Moreover, the unsecured promissory note serves as more than just a financial mechanism; it's a way to help prop up someone in need without making the process overly complex or risky. From a small business owner building a dream to someone navigating life's unexpected financial turbulence, your note can become their lifeline. Utilizing legal aids and resources can simplify the process, ensuring both parties experience a well-structured and secure transaction.

Frequently Asked Questions

Are unsecured promissory notes legally binding?

Yes, unsecured promissory notes are legally binding. As long as it contains the basic elements such as the amount borrowed, the interest rate, due dates for repayments, and it's signed by the parties involved, a promissory note is enforceable by law.


However, it's important to remember that with an unsecured promissory note, if the borrower defaults, the lender's legal recourse differs noticeably compared to a secured promissory note. Rather than claiming an asset, the lender would need to undertake legal proceedings to recover the money. Despite this, the promissory note provides a legitimate, recordable agreement between parties, which can be crucial.


What happens if a borrower defaults on an unsecured promissory note?

When a borrower fails to keep up the agreed payments, it's considered a default on the unsecured promissory note. Considering there's no collateral associated, legal action remains the main recourse for the lender to recover the outstanding debt. It's essential to spell out these terms of default in the note to set clear expectations for both parties at the outset.


For instance, the note may state that in case of default, the entire loan comes due immediately.

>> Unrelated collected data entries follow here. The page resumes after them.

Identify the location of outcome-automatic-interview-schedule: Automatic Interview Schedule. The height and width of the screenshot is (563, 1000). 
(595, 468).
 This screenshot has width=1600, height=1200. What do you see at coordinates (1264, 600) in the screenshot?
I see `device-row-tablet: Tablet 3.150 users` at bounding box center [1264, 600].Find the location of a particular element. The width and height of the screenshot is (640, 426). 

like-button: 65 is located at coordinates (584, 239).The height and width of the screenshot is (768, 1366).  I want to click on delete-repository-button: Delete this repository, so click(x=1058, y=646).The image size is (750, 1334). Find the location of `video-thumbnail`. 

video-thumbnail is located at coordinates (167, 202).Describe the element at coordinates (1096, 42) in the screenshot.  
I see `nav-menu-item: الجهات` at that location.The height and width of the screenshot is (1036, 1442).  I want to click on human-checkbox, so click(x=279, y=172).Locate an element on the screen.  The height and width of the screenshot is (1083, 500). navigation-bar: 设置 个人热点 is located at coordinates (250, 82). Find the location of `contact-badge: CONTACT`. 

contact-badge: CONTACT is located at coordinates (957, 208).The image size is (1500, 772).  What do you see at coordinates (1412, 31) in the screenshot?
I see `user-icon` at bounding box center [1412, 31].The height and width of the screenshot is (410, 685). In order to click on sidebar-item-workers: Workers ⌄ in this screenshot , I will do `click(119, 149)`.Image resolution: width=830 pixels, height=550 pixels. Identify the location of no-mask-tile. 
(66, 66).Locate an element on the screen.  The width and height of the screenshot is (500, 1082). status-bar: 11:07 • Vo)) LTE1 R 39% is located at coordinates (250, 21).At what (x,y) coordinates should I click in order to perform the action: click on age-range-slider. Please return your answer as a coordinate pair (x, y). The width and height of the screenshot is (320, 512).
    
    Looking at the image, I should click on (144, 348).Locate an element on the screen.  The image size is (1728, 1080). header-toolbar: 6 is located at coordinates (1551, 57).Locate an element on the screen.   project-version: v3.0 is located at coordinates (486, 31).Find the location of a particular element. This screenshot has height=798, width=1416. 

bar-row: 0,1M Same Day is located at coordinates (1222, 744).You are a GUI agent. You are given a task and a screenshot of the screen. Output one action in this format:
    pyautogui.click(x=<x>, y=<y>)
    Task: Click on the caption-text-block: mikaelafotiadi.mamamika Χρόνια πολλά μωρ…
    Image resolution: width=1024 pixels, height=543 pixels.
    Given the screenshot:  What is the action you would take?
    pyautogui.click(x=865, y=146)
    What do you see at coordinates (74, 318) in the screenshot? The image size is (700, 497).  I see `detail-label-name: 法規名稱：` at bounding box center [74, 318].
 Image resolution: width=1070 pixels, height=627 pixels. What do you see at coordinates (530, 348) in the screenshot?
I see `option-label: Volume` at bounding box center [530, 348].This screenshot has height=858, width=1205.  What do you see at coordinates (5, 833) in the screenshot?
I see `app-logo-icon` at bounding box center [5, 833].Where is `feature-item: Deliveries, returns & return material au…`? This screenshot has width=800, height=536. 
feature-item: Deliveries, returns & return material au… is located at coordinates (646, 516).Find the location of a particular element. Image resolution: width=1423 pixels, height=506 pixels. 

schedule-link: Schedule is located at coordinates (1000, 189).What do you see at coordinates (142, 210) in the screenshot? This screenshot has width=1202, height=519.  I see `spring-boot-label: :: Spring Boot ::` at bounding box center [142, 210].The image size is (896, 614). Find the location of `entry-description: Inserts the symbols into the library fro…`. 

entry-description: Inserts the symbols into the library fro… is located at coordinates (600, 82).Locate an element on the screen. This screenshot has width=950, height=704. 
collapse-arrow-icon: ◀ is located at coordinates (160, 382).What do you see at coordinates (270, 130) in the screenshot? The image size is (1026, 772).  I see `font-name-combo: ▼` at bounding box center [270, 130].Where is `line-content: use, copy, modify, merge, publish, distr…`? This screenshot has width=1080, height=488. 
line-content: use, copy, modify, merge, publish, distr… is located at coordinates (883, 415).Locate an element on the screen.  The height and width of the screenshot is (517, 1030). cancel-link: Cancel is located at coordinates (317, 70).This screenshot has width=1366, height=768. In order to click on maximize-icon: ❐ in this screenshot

Alternatively, it can provide a grace period for the borrower to rectify the situation. While an unsecured promissory note does mean fewer straightforward options in the event of a default, it still holds legal value and protections for the lender.


Can an unsecured promissory note be sold?

Yes, an unsecured promissory note can be sold. When a note is sold, the buyer (new lender) steps into the shoes of the original lender, and the borrower will now owe the debt to the new lender. This is a common practice in lending and can be an effective way of quickly recouping your investment.


It is important to note that selling an unsecured promissory note does not change the terms of the note for the borrower. The interest rate, payment schedule, and other key terms will remain the same. Both parties should document such transactions accurately and transparently to maintain the credibility and legality of the promissory note.